SUPPLIED RECORDS below:

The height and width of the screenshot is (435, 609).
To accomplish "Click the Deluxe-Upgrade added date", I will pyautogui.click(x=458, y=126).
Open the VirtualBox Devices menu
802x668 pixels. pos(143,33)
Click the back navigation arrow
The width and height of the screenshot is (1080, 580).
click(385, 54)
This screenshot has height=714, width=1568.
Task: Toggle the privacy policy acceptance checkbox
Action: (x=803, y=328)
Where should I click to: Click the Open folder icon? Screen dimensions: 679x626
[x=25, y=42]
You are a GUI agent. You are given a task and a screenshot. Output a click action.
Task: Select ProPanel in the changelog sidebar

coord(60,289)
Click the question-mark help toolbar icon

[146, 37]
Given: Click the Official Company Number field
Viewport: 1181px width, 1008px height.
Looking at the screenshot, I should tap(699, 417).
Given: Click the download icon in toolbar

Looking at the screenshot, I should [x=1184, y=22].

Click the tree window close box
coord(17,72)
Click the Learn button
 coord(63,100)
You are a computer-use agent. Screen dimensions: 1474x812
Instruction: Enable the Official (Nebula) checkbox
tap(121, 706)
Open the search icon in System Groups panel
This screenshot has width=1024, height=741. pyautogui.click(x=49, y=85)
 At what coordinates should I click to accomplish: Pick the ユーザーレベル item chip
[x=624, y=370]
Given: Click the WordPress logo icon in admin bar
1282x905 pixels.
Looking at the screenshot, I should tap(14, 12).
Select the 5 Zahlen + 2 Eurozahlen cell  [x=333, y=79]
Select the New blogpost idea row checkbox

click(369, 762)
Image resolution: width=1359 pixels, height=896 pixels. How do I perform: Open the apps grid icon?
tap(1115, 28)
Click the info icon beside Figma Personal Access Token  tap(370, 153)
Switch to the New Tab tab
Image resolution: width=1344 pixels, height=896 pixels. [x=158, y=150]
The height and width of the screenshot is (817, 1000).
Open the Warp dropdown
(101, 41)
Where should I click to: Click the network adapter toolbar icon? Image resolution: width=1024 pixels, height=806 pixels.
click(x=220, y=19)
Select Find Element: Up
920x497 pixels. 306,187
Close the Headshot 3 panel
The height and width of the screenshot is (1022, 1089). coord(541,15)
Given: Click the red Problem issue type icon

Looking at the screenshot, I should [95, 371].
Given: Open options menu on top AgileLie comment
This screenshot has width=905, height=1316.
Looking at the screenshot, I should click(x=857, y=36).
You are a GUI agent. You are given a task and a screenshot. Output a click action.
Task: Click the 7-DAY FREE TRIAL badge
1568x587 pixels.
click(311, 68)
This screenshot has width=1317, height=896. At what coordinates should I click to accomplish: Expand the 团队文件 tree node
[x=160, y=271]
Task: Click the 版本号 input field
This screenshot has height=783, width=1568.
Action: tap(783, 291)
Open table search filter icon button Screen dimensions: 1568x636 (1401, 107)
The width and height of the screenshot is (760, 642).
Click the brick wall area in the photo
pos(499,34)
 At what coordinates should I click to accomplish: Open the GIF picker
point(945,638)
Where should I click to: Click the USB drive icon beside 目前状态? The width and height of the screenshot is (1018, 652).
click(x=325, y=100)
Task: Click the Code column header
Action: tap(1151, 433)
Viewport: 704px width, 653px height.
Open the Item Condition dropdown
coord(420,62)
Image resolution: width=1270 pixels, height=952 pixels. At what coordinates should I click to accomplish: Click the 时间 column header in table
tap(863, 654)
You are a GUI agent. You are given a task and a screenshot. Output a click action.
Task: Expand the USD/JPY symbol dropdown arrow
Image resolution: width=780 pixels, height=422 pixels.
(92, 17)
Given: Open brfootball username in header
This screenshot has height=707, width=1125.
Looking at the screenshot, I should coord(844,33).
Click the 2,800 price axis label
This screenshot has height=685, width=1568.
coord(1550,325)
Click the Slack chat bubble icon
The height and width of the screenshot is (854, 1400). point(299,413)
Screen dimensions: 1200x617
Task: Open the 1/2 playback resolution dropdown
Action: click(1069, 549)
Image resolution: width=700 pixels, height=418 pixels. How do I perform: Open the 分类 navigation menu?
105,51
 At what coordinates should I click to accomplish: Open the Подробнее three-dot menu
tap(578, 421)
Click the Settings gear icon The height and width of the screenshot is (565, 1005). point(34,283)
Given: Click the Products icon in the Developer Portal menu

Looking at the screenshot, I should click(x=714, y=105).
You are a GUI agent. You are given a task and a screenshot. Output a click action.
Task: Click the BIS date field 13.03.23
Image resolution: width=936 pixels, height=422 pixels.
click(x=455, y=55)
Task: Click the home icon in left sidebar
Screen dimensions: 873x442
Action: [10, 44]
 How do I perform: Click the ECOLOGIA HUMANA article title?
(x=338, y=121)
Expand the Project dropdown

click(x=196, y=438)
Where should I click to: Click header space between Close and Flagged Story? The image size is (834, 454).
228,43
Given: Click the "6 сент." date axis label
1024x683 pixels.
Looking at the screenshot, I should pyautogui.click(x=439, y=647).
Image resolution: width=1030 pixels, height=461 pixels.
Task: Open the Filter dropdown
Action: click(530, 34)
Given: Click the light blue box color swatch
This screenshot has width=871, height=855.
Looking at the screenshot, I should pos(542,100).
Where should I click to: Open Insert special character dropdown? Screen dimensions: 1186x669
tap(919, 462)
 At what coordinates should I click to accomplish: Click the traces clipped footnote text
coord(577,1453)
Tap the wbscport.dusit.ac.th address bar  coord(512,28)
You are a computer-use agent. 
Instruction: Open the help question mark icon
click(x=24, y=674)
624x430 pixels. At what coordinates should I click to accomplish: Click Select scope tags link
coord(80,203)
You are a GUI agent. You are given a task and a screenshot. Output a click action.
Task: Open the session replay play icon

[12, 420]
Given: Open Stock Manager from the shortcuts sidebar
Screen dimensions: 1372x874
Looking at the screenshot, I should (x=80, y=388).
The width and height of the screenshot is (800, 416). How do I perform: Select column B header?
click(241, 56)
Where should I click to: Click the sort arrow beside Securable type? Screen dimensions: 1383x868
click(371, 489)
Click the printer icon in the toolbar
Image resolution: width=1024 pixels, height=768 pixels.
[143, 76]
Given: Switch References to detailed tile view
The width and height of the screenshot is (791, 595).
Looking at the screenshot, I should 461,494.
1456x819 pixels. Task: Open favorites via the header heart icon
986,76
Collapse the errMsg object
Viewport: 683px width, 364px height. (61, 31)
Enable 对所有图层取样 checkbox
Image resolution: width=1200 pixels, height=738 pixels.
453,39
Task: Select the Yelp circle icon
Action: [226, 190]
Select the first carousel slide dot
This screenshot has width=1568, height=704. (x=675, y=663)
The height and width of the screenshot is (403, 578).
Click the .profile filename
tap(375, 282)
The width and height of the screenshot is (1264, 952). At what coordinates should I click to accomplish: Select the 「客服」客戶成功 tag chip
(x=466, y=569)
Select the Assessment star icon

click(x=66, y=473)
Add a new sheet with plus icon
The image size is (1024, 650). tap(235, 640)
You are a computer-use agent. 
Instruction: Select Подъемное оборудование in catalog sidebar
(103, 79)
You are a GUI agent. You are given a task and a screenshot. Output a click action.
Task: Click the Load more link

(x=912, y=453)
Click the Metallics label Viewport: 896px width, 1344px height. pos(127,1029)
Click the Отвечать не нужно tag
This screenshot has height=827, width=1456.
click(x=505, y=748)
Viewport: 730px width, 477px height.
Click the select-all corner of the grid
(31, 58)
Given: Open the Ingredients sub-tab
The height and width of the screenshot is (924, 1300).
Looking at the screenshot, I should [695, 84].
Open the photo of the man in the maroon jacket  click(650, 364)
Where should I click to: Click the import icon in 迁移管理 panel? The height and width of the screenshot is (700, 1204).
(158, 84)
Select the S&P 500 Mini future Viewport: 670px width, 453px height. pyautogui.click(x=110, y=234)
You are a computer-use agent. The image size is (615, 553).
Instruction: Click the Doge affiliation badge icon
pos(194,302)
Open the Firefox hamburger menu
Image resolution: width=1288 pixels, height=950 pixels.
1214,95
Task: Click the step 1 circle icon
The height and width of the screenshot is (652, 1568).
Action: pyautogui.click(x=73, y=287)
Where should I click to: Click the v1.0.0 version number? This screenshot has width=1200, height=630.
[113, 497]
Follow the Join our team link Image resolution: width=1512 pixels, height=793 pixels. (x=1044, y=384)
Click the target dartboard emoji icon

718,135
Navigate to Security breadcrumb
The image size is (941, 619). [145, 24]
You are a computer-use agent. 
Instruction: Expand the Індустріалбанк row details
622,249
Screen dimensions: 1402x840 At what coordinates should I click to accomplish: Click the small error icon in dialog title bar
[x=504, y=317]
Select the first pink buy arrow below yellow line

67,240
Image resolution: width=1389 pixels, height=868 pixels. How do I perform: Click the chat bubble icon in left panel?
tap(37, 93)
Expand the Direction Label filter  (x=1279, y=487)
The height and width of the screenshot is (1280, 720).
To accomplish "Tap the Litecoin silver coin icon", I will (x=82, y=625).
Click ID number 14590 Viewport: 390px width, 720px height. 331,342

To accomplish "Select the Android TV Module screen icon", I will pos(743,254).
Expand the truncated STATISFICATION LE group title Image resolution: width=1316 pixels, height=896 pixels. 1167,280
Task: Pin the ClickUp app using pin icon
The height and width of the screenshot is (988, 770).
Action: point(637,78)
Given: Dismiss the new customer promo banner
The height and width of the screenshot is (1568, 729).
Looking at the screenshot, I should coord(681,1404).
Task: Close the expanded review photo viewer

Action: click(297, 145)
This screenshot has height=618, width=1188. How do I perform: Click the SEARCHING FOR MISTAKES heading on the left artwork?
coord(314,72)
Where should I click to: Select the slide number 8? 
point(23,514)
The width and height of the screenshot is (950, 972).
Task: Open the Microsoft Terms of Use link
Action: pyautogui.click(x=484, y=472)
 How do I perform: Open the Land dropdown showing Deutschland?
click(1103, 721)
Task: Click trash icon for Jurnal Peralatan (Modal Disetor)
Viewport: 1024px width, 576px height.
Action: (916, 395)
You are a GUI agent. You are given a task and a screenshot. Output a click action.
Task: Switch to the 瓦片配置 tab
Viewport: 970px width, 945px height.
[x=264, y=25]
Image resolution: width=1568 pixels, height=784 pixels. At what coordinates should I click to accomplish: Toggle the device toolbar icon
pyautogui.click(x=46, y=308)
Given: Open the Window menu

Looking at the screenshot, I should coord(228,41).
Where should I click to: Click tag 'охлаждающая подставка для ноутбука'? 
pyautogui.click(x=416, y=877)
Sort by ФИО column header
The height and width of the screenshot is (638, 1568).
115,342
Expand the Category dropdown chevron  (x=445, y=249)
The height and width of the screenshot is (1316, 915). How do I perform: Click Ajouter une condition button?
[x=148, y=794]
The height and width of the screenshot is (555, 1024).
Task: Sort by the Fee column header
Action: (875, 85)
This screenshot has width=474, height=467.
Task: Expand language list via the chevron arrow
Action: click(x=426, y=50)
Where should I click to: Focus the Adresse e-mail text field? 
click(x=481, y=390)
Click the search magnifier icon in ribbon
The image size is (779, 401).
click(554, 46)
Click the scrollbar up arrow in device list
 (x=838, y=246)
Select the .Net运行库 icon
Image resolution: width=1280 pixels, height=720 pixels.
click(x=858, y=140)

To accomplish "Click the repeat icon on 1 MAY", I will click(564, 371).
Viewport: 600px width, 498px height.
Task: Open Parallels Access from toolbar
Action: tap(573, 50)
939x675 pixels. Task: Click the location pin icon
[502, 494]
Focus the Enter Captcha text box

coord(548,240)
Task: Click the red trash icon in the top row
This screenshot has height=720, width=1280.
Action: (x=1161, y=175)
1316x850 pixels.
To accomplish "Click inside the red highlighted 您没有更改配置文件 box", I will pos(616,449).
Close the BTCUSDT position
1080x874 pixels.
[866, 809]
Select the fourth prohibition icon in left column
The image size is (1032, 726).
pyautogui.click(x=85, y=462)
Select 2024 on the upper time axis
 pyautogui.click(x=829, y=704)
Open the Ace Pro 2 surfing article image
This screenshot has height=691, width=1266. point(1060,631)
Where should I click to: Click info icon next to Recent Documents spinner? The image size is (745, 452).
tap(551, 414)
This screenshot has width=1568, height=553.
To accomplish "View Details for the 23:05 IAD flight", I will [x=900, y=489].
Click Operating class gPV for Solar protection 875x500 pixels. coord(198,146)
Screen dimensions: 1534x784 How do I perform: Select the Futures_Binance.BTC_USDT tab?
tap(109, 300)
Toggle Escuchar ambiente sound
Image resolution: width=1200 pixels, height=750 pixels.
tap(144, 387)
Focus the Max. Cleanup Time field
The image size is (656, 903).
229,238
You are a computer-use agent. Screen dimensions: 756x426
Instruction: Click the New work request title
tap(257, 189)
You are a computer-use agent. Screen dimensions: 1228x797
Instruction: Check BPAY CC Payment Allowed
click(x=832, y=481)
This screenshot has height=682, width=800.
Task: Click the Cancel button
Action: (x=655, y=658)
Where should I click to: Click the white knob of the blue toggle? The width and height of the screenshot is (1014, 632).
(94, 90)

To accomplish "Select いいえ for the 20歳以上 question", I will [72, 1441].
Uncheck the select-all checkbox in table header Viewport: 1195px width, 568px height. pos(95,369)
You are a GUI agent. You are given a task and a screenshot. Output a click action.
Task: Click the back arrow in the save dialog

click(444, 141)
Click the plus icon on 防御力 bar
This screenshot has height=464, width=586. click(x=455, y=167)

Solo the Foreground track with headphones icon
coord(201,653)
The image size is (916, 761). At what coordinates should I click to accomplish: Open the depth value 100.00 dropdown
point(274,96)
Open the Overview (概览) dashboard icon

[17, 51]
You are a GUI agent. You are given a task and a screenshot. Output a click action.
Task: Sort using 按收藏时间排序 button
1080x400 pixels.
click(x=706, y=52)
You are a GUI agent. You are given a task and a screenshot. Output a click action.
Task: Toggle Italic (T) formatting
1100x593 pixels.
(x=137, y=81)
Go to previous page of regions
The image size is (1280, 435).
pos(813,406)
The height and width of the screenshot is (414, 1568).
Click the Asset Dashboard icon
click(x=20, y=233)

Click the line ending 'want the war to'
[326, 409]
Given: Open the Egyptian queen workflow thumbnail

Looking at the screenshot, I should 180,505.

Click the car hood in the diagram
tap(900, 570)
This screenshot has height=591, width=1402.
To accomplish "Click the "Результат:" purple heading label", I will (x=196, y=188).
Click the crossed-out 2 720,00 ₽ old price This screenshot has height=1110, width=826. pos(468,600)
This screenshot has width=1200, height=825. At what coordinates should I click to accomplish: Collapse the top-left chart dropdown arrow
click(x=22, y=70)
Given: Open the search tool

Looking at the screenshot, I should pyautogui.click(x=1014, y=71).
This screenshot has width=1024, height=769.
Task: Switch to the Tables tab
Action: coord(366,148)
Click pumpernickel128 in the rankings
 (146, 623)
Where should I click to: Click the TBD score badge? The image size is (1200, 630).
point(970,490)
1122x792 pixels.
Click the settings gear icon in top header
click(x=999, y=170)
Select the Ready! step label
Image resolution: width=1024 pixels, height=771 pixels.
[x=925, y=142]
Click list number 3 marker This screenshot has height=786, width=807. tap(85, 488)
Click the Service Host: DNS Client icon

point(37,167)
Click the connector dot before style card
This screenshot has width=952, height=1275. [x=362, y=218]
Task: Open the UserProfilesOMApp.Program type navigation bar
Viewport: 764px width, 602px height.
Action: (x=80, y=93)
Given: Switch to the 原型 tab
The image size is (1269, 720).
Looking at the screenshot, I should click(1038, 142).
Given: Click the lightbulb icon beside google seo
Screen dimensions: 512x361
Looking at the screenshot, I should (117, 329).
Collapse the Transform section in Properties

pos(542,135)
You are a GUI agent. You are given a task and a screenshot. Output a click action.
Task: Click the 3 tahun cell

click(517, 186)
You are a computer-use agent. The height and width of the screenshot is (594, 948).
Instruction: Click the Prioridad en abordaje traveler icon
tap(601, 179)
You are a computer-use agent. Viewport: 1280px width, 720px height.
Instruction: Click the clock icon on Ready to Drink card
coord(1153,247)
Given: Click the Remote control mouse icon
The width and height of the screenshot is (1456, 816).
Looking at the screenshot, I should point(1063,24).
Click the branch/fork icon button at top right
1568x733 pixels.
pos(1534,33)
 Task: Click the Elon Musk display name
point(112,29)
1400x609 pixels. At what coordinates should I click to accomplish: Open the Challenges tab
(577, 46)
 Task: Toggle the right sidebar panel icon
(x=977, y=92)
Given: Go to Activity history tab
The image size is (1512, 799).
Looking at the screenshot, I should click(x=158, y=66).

End of SUPPLIED RECORDS.

§ **WHAT THE TASK ASKS**:
Please, from the entries above, set down exactly the lines from the one containing "939x675 pixels. Task: Click" through the one containing "Click Operating class", and only those.

§ **ANSWER TO THE EXERCISE**:
939x675 pixels. Task: Click the location pin icon
[502, 494]
Focus the Enter Captcha text box

coord(548,240)
Task: Click the red trash icon in the top row
This screenshot has height=720, width=1280.
Action: (x=1161, y=175)
1316x850 pixels.
To accomplish "Click inside the red highlighted 您没有更改配置文件 box", I will pos(616,449).
Close the BTCUSDT position
1080x874 pixels.
[866, 809]
Select the fourth prohibition icon in left column
The image size is (1032, 726).
pyautogui.click(x=85, y=462)
Select 2024 on the upper time axis
 pyautogui.click(x=829, y=704)
Open the Ace Pro 2 surfing article image
This screenshot has height=691, width=1266. point(1060,631)
Where should I click to: Click info icon next to Recent Documents spinner? The image size is (745, 452).
tap(551, 414)
This screenshot has width=1568, height=553.
To accomplish "View Details for the 23:05 IAD flight", I will [x=900, y=489].
Click Operating class gPV for Solar protection 875x500 pixels. coord(198,146)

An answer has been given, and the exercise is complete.